Should any entry include an image, skip the image and copy the entry exactly.

=== Section Start ===

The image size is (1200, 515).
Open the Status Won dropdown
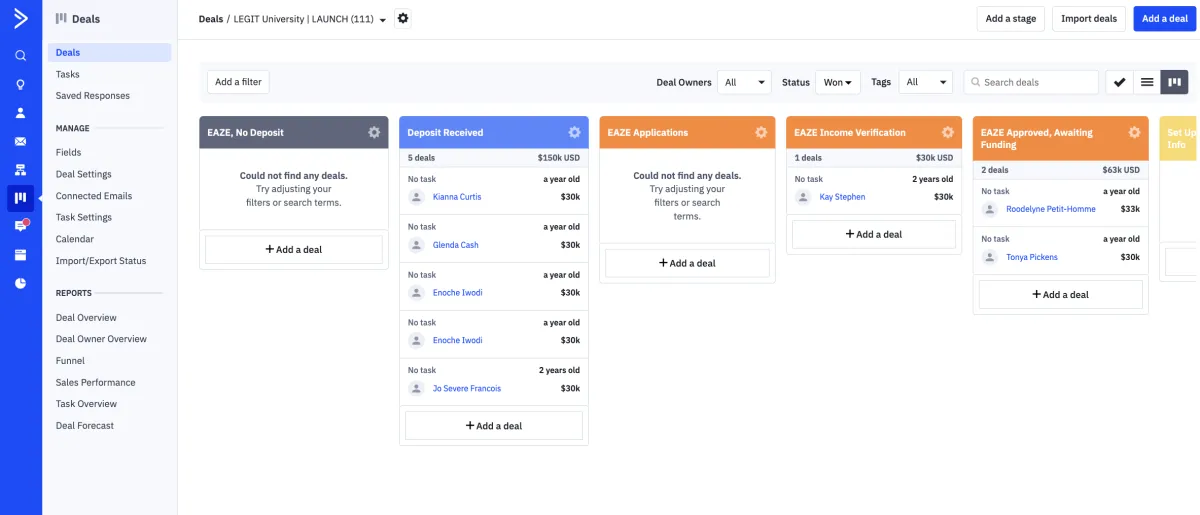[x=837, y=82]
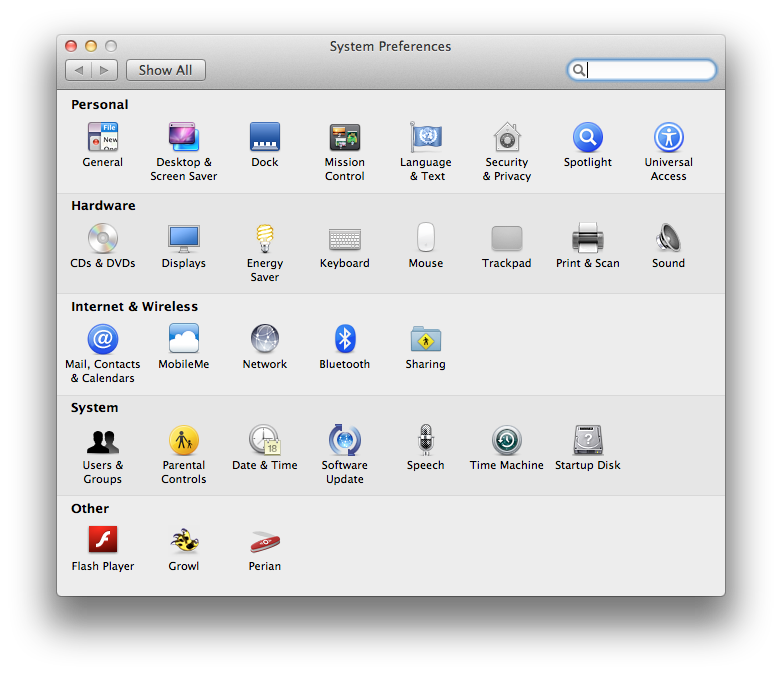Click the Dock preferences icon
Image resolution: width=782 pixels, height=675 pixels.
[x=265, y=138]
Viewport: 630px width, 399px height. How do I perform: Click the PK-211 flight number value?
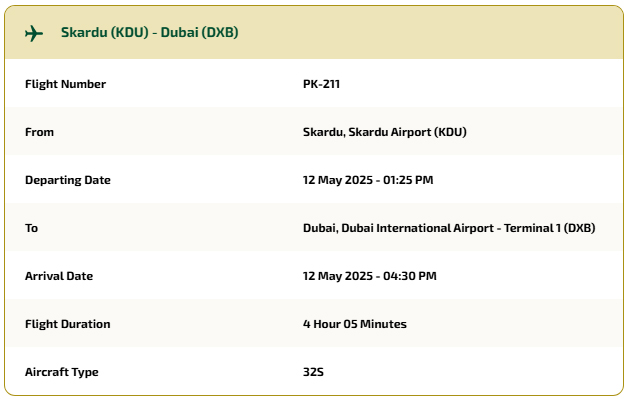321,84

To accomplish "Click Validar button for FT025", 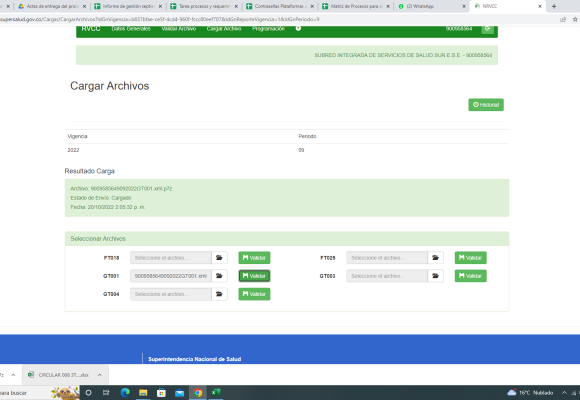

=== Section End ===

Solution:
The image size is (1200, 515).
Open the Status Won dropdown
[x=837, y=82]
Click the Dock preferences icon
Image resolution: width=782 pixels, height=675 pixels.
[x=265, y=138]
Viewport: 630px width, 399px height. How do I perform: Click the PK-211 flight number value?
321,84

To accomplish "Click Validar button for FT025", 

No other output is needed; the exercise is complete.